SOURCE PASSAGE -
## BEGIN
9 Bizarre Objects Owned by Henry VIII

Hulton Archive/Getty Images (Henry VIII), iStock (Marmoset)
Hulton Archive/Getty Images (Henry VIII), iStock (Marmoset) | Hulton Archive/Getty Images (Henry VIII), iStock (Marmoset)

Six months after Henry VIII died in 1547, a full inventory of all of the possessions of Henry’s crown was commissioned in London. Now housed in The British Library, the inventory took 18 months to complete and listed tens of thousands of individual items—from castles and ships to more than 3500 gold and silver trinkets, as well as Henry’s enormous collection of 2000 tapestries.

Also making the list, however, were a handful of more bizarre objects, including an orchestra’s worth of musical instruments [PDF], experimental weapons, and one of the largest suits of armor in British royal history. Add to that some of the incredible gifts Henry received from fellow rulers during his lifetime—as well as some of the surprising personal items he commissioned for his own use while on the throne—and arguably the most famous king in British history owned some very unusual curiosities indeed.

1. A SET OF PURPLE VELVET BAGPIPES

Although he probably didn’t write "Greensleeves," Henry was nevertheless a talented musician and composer, and was able to play the organ, the lute, the flute, and the virginal, an early form of harpsichord. Most of Henry’s personal collection of musical instruments was housed at Westminster Palace in London, where they were maintained by a Flemish-born composer named Philip van Wilder, who was given the title of “Keeper of the King’s Instruments.” Henry’s 1547 inventory lists more than 20 recorders, 19 viols, two clavichords, and four sets of bagpipes—including one made of purple velvet, with ivory pipework.
## END
MATERIAL PROVIDED -
## BEGIN
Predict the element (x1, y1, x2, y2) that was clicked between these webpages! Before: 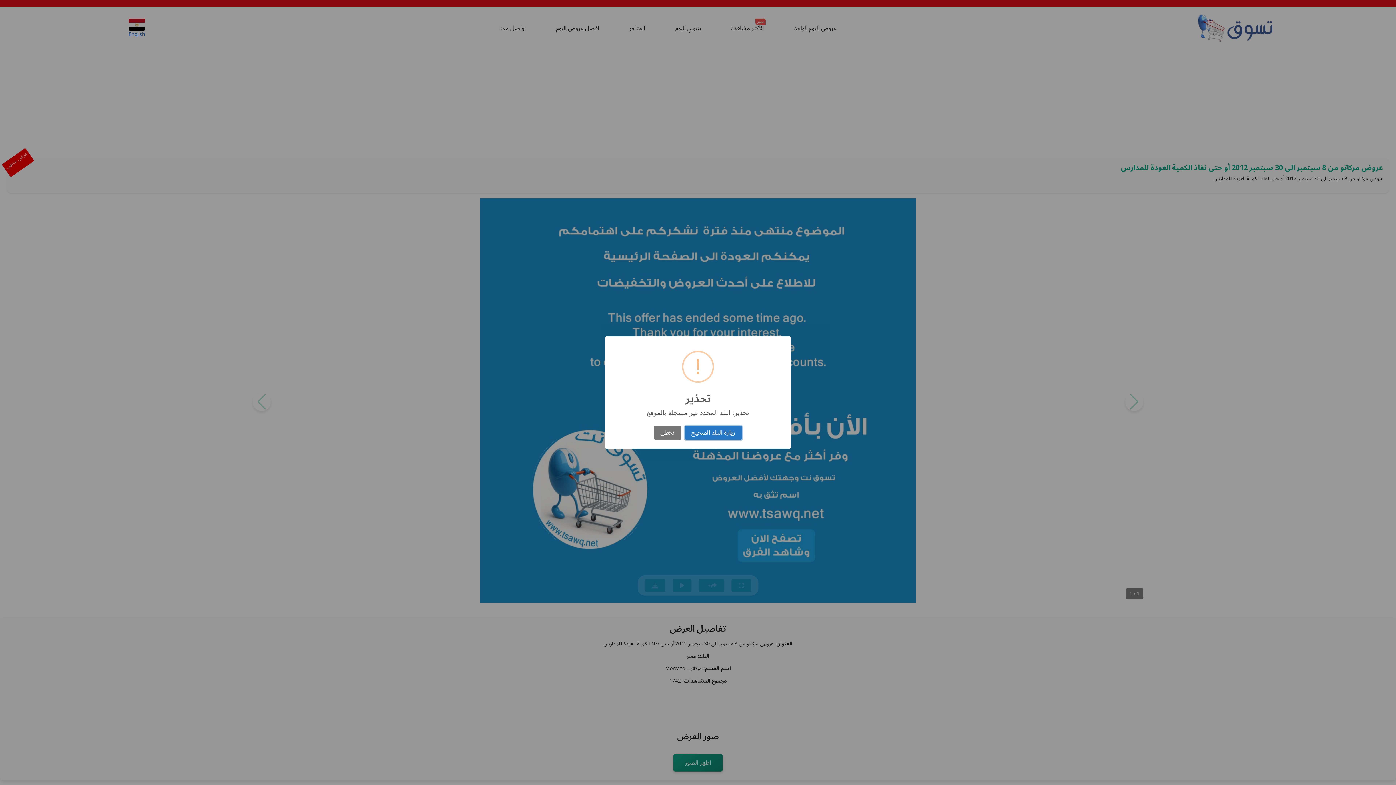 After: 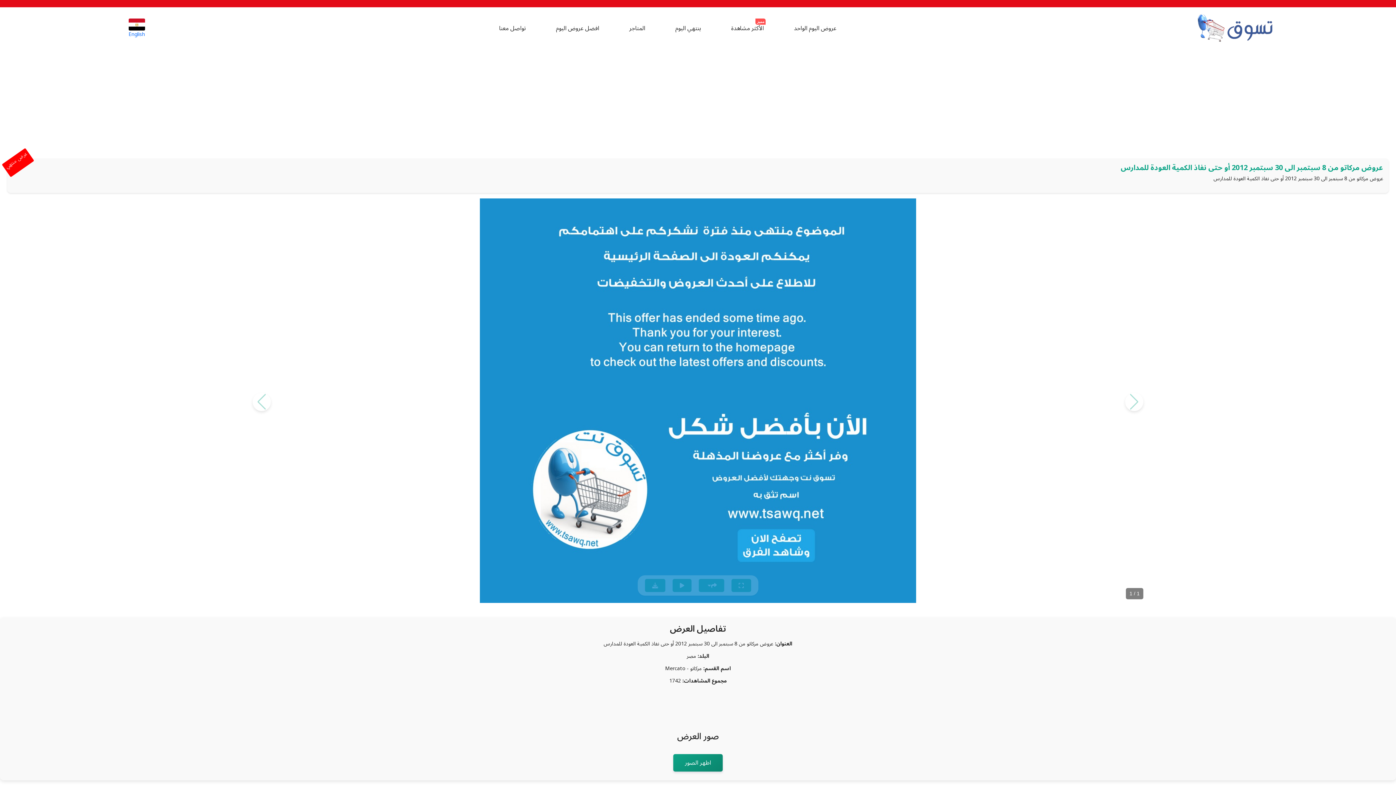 Action: label: تخطى bbox: (654, 426, 681, 440)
## END
EXERCISE INSTRUCTIONS -
Extend the article on Henry VIII's unusual possessions, picking up right after its final sentence about the purple velvet bagpipes.

ANSWER TO THIS TASK -
2. A BOWLING ALLEY

Shortly after the birth of his son Edward (later the short-lived King Edward VI) in 1537, Henry had a bowling alley built at Hampton Court Palace on the outskirts of London. At almost 200 feet long, it was more than three times the length of a modern 10-pin bowling alley. Bowling was a hugely popular pastime in Tudor England—at least until Henry’s daughter, Queen Mary I, outlawed the “keeping of any bowling-alleys, dicing houses, or other unlawful games” in 1555.

3. A “SCAVENGER’S DAUGHTER”

The “scavenger’s daughter” was a gruesome and brutal instrument of torture invented sometime during Henry VIII’s reign by Sir Leonard Skevington, the Lieutenant of the Tower of London. The device consisted of an A-shaped iron brace, inside of which a victim would be made to sit in a crouched position, with their head almost touching their knees, and their wrists, ankles, and neck shackled in place. An iron bar passed through the top of the A-frame would then be tightened like a vice, crushing the victim with excruciating force—apparently, until the eyes, nose, and even ears began to bleed. The “scavenger’s daughter” was intended to be an alternative to the rack, which stretched its victims rather than compacting them, but unlike the rack, it mercifully seems to have only been used occasionally.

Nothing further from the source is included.